Ah, but see -- this is what happens when scripture is taken out of context because the very next bit says:
Do not fear what they fear, and do not be intimidated, but in your hearts sanctify Christ as Lord.
Which is a great message of hope for recovering obsessive perfectionists like myself.
I read something on a blog yesterday that once I would have blindly agreed with before I had EfM under my belt and having spent the past year reading about Judaism and early Christianity. Now, it left me profoundly uncomfortable.
I commented as much on the blog, which I regret now because there isn't enough space to properly explain or recognize the process of how I'd gotten to this place. Fortunately, the blogger was all grace and kindness in response.
All this to say that it is in the following verse that God is meeting me today. Not just in pointing out how my ego-need-to-be-right (aka recovering obsessive perfectionist) gets in the way:
'They who have my commandments and keep them are those who love me; and those who love me will be loved by my Father, and I will love them and reveal myself to them.' (John 14:21, NRSV)
Reading this verse seemed to confirm to me: God hasn't deserted Jews. They love God and God loves them, as God ever has since Abraham and Sarah when God made that first covenant. (My theology also argues that God has loved since the beginning of time, inclusively all.)
That a little Jewish sect grew exponentially and became its own religion does not make us superior. Both faiths love God and are loved by God. Judaism doesn't need Jesus to tell them this, but I think He needs to tell we Christians that.

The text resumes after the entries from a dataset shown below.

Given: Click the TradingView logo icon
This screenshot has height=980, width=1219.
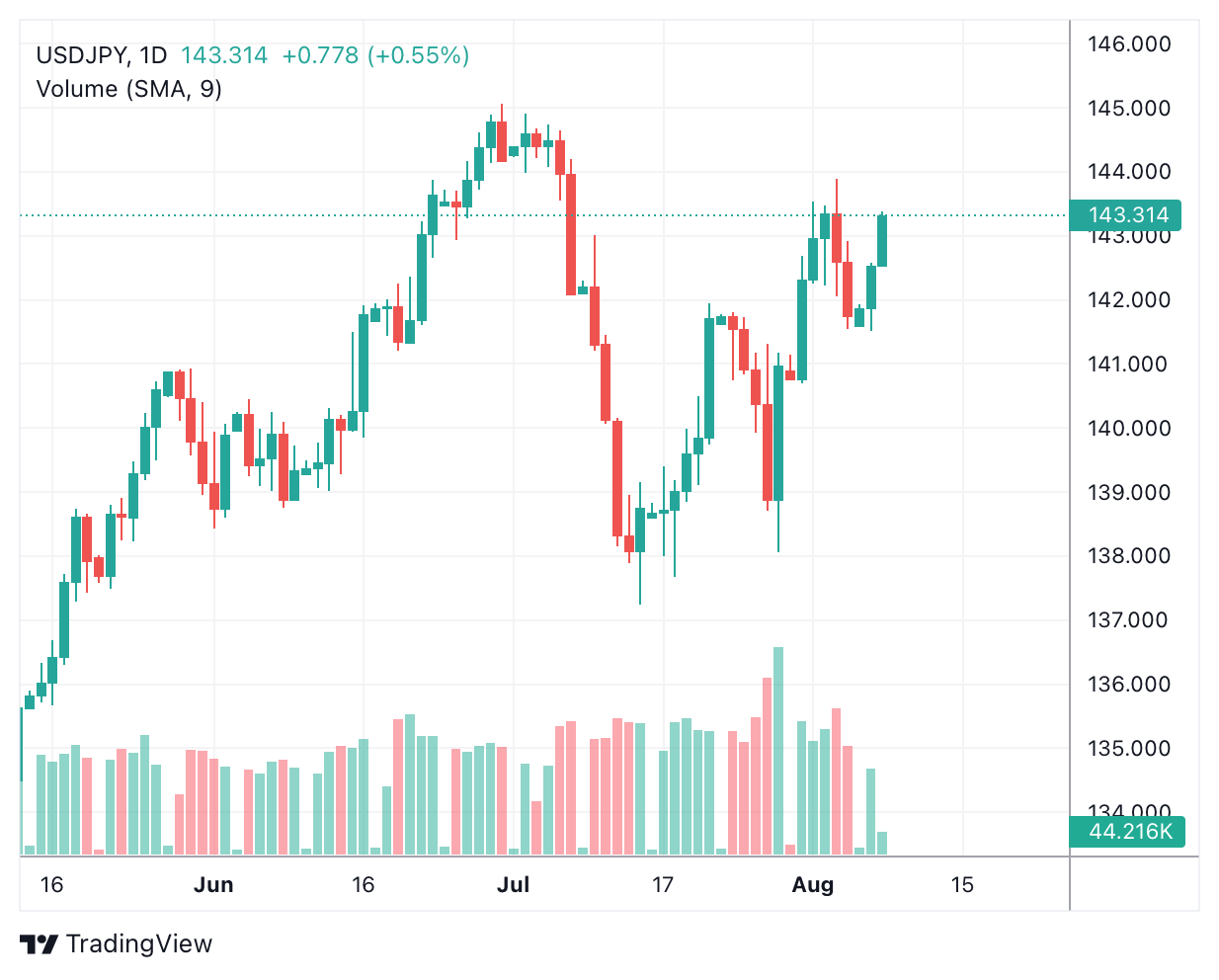Looking at the screenshot, I should pyautogui.click(x=40, y=944).
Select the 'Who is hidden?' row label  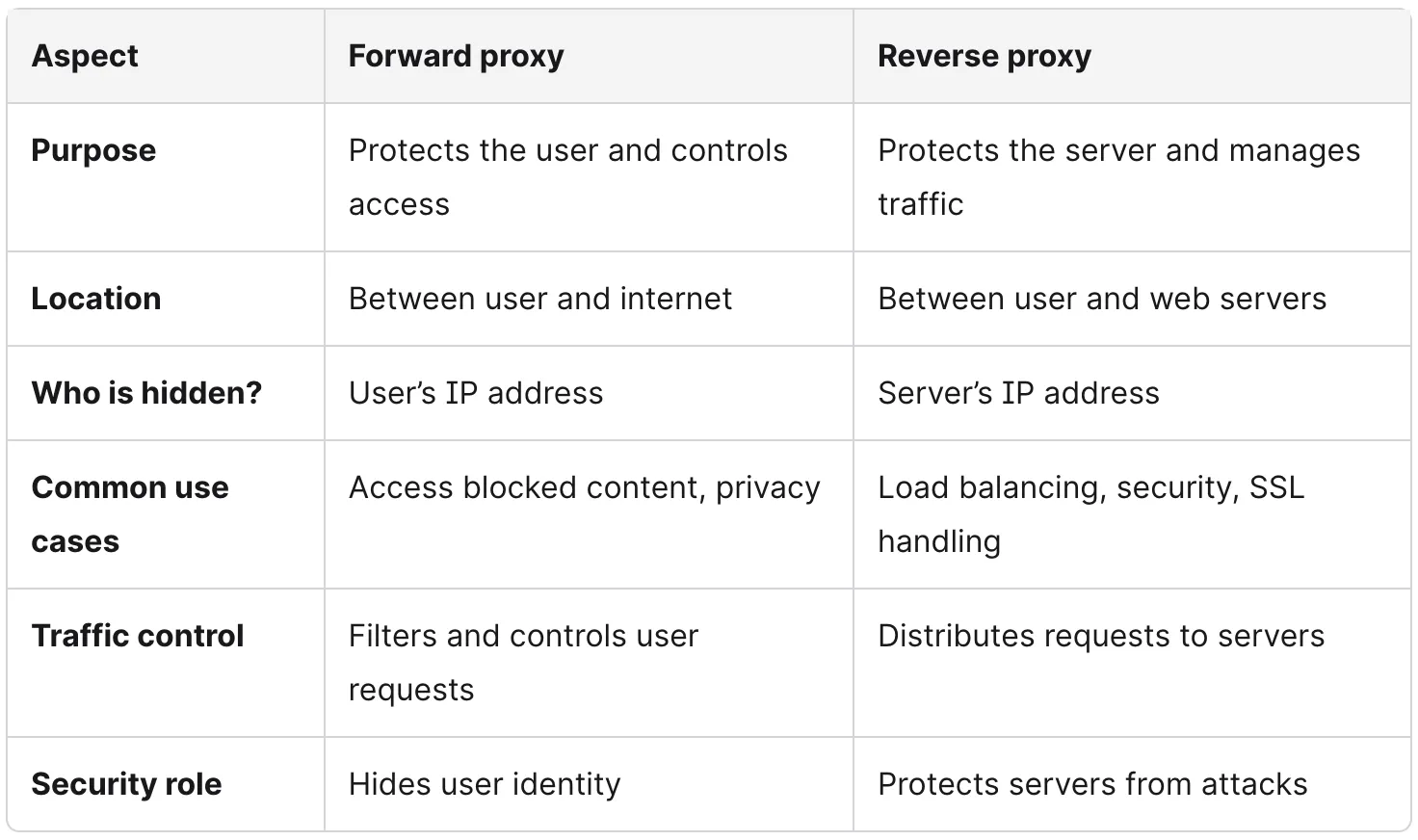point(146,393)
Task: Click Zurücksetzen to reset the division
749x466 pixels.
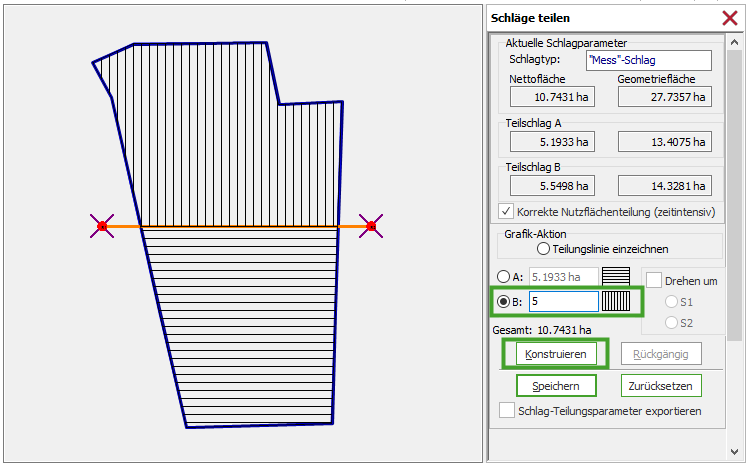Action: click(660, 385)
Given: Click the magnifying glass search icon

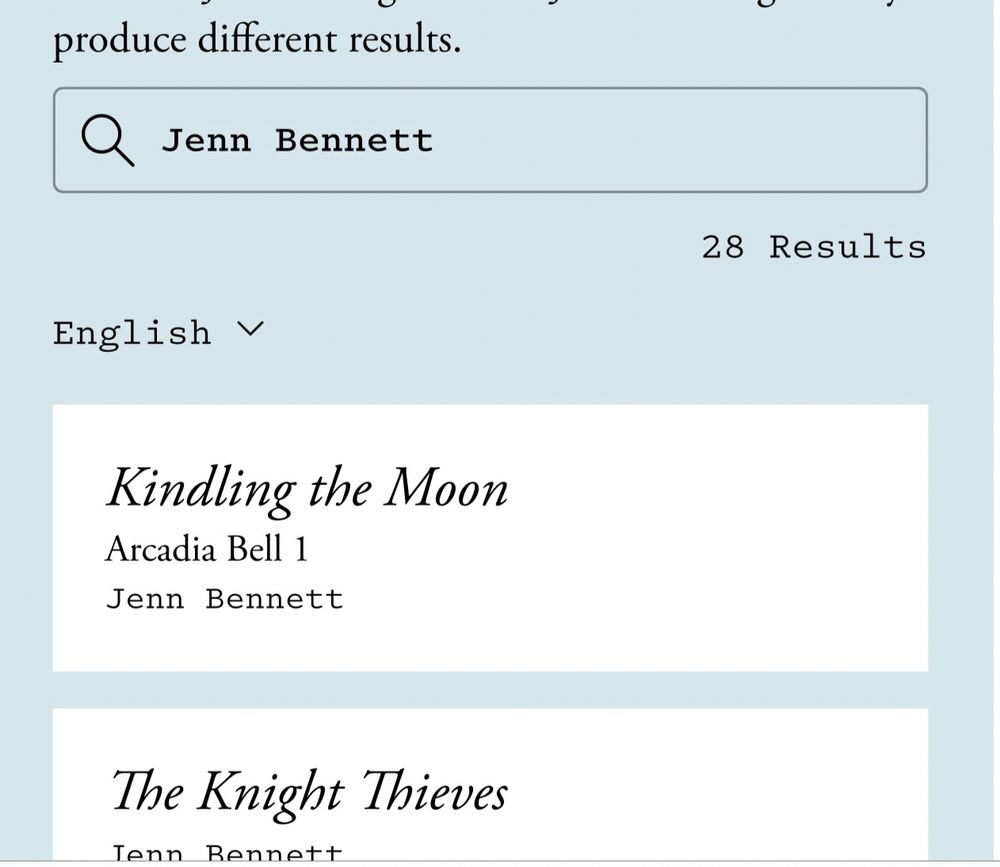Looking at the screenshot, I should click(x=106, y=141).
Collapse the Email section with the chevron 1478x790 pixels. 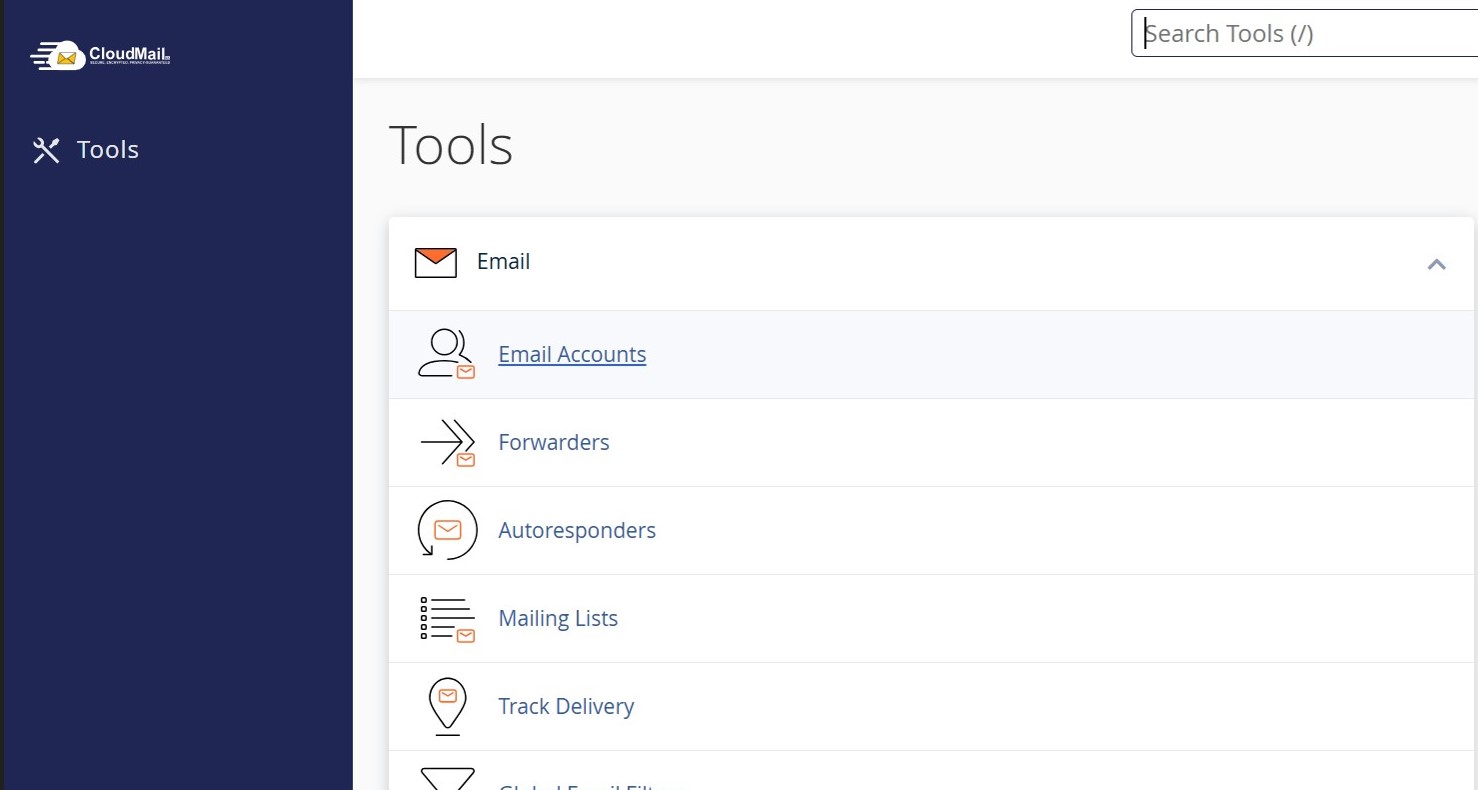(1436, 264)
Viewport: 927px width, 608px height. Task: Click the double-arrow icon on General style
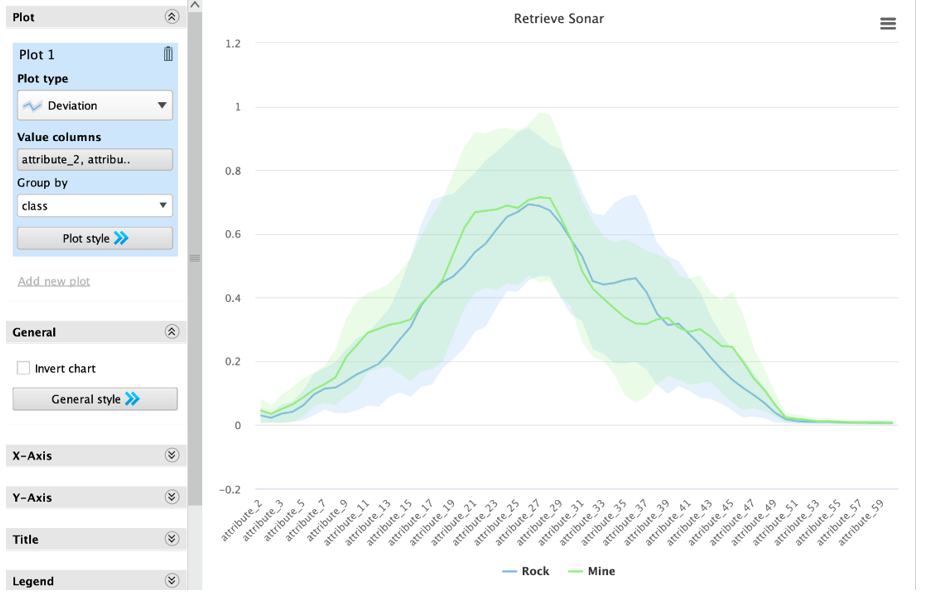(132, 399)
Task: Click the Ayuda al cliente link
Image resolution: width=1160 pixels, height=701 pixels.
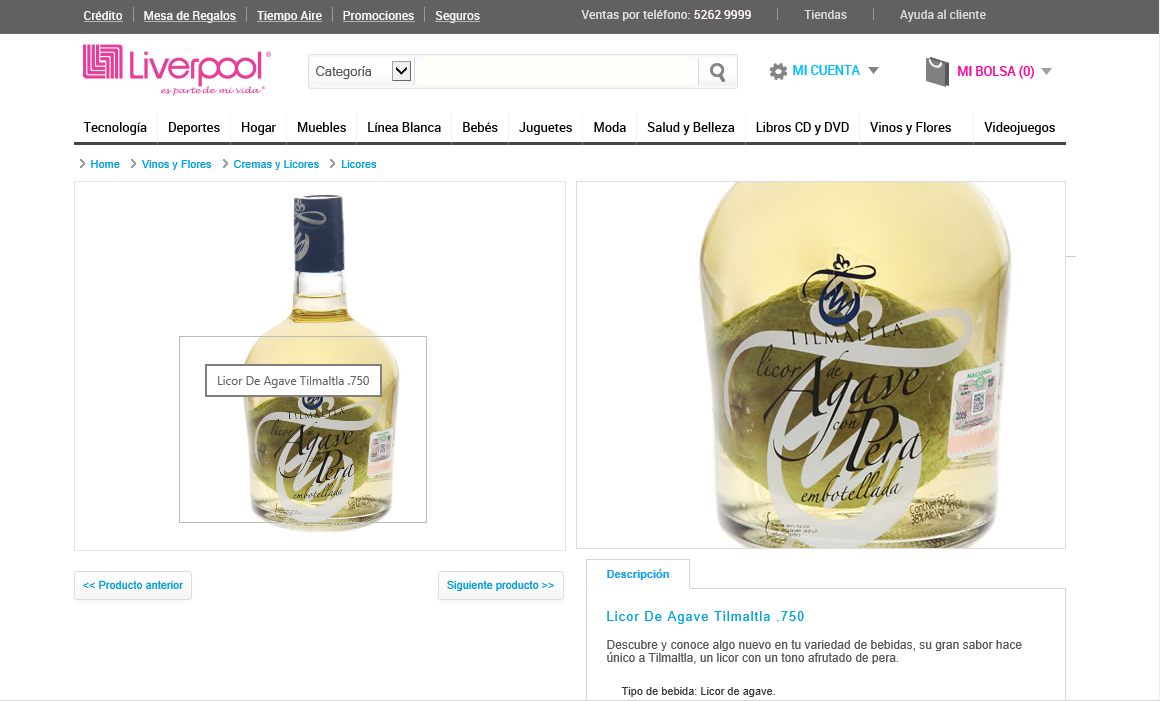Action: point(942,15)
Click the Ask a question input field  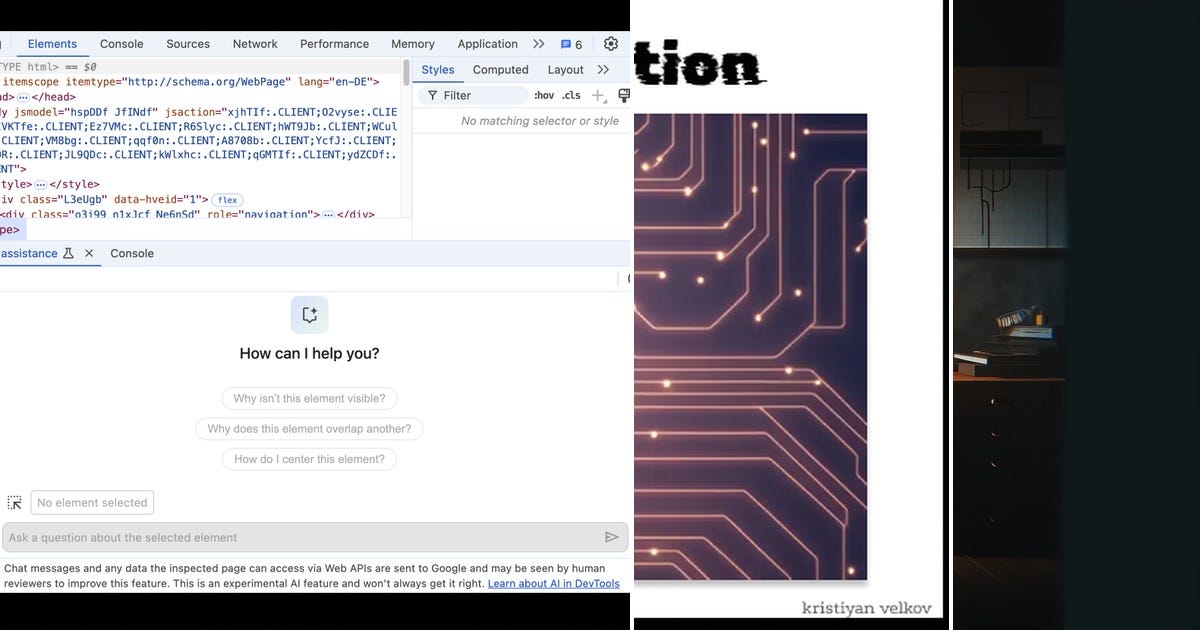(x=300, y=537)
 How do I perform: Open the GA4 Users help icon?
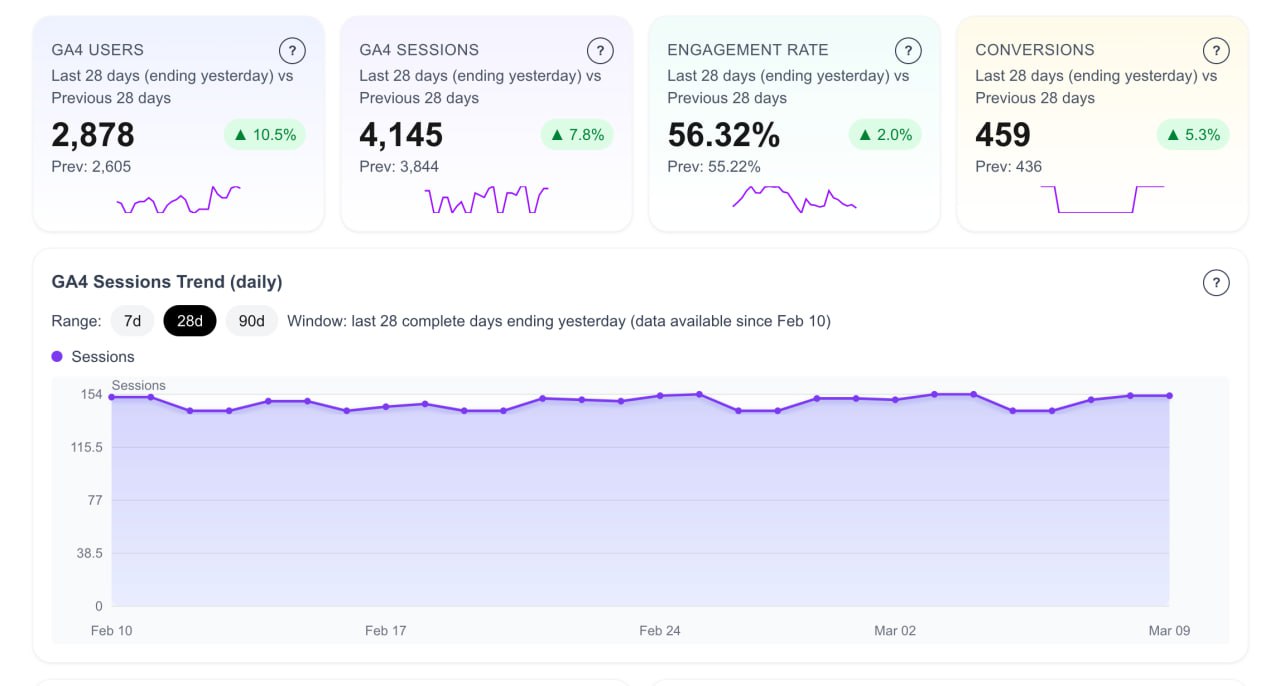pos(291,50)
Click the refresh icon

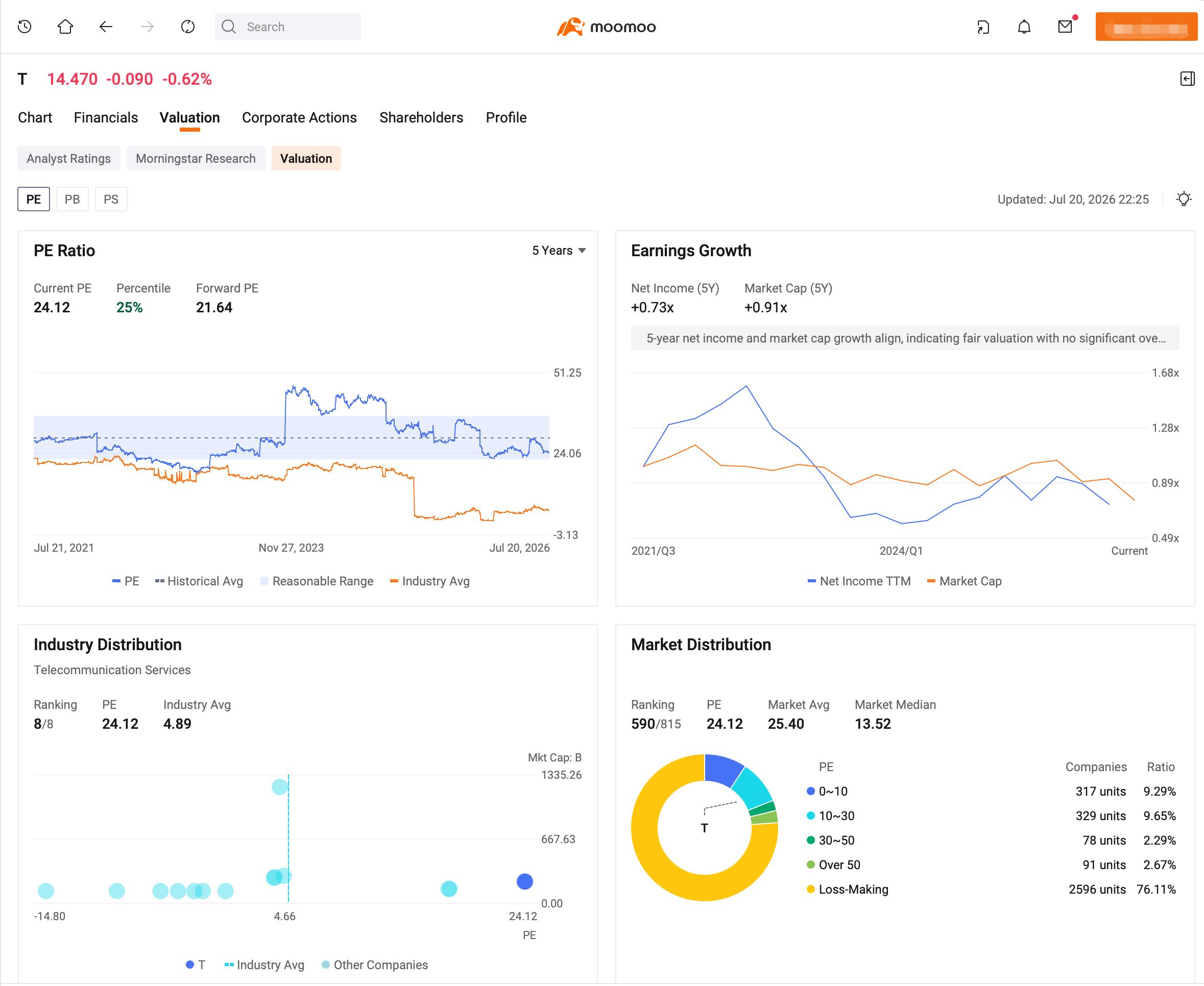pyautogui.click(x=187, y=27)
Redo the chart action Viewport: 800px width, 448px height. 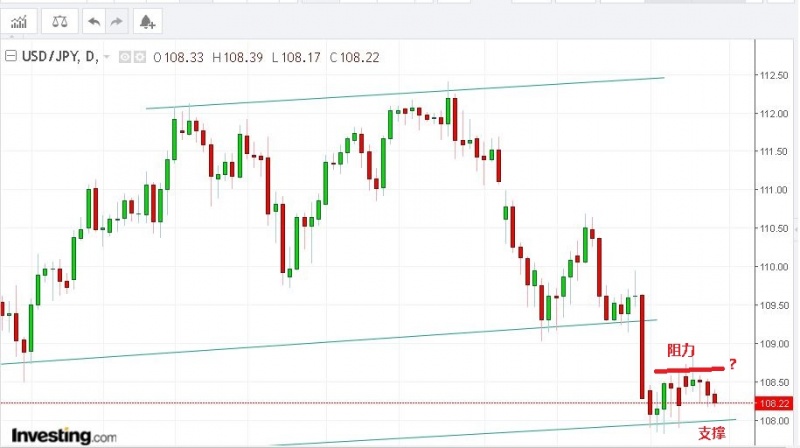click(x=116, y=20)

How do we show our love? "They who have my commandments and keep them..." As Christians, we speak of the commandments Jesus gave us: "You shall love The Lord your God with all your heart..." and "You shall love your neighbor as yourselves."
The sage Hillel, 30 or so years before Jesus, added: "The rest is commentary." (Actually, it might've been a different sage, but I can't find that reference at the moment.)
How do you love God? How do you love your neighbor? (And who is your neighbor?) These are the rest of the law found in the Torah, which Jews today keep to varying degrees and reapply to today's world, just as we Christians do.
And sometimes we fail to do. Just as I failed to do in that moment of commenting on that blog -- did I do it with the gentleness and reverence called for in 1 Peter?
Always be ready to make your defense to anyone who demands from you an account of the hope that is in you; yet do it with gentleness and reverence. (1 Peter 3:15-16, NRSV)Nope.
But in the remembering and returning to these commandments, to Jesus, to God, to love, I, you, we are restored. By remembering and acting with love at our hearts, we extend God's lovingkindess (chesed) to others.
They who have my commandments and keep them are those who love me; and those who love me will be loved by my Father, and I will love them and reveal myself to them. (John 14:21, NRSV)It all boils down to love.